Clear Light of Day
Page 2
‘Exactly. That’s what I said. You think animals take the place of babies for us love-starved spinsters,’ Bim said with a certain satisfaction and lowered the rumpled cat to the gravel walk as they came up to the house. ‘But you’re wrong,’ she said, striding across the sun-slashed drive. ‘You can’t possibly feel for them what I do about these wretched animals of mine.’
‘Oh Bim,’ protested Tara, recognising the moment when Bim went too far with which all their encounters had ended throughout their childhood, but she was prevented from explaining herself by the approach of a monstrous body of noise that seemed to be pushing its way out through a tight tunnel, rustily grinding through, and then emerged into full brassy volume, making the pigeons that lived on the ledge under the veranda ceiling throw up their wings and depart as if at a shot. It was not Bakul who was responsible for the cacophony. He was sitting—flabbily, flaccidly—in one of the cane chairs on the veranda with the tea tray in front of him, waiting for someone to come and pour. The noise beat and thrummed in one of the curtained rooms behind him. ‘Sm-o-oke gets in your eyes,’ moaned an agonised voice, and Tara sighed and her shoulders drooped by a visible inch or two.

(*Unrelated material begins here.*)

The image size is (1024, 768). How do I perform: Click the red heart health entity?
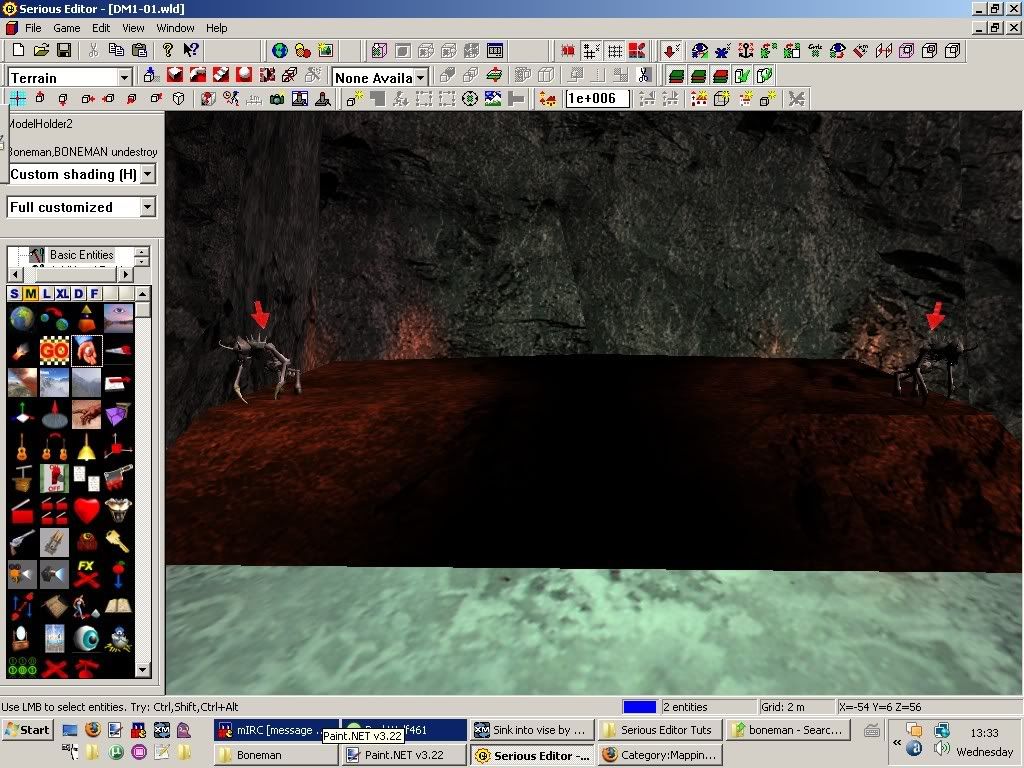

‘Baba still plays the same old records?’ she asked as they went slowly up the wide stairs between the massed pots of spider lilies and asparagus fern to the veranda.
‘He never stops,’ said Bim, smiling. ‘Not for a day.’

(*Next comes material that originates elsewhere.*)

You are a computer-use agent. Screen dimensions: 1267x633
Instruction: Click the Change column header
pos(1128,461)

‘Don’t you mind the noise?’
‘Not any more,’ said Bim, the lightness of her tone carefully contrived. ‘I don’t hear it any more.’
‘It’s loud,’ complained Tara in a distressed voice. ‘I used to look for records to send Baba—I thought he’d like some new ones—but they don’t make 78s any more.’
‘Oh he doesn’t want any new records,’ said Bim. ‘He wouldn’t play them. He loves his old ones.’
‘Isn’t it strange,’ said Tara, wincing at the unmodulated roar that swept across the still, shady veranda in an almost visible onslaught of destruction.
‘We are strange, I told you,’ laughed Bim, striding across the tiled floor to the cane chairs and the tea tray. ‘Oh, Bakul—bhai, you’re up. Did you sleep?’ she asked carelessly, sitting down in front of the tray. But instead of pouring out the tea she only lifted the milk jug and, bending down, filled a saucer for the cat who crouched before it and began to lap even before Bim had finished pouring so that some drops fell on her ears and on her whiskers, a sight that made Bim laugh as she held the jug, waiting for the cat to finish the milk. Then she bent and refilled the saucer. Tara, who had poured out a cup of tea for Bakul, waited for her to surrender the milk jug. When she did, there was very little left in it for Bakul’s tea. Tara shook it to bring out a few reluctant drops.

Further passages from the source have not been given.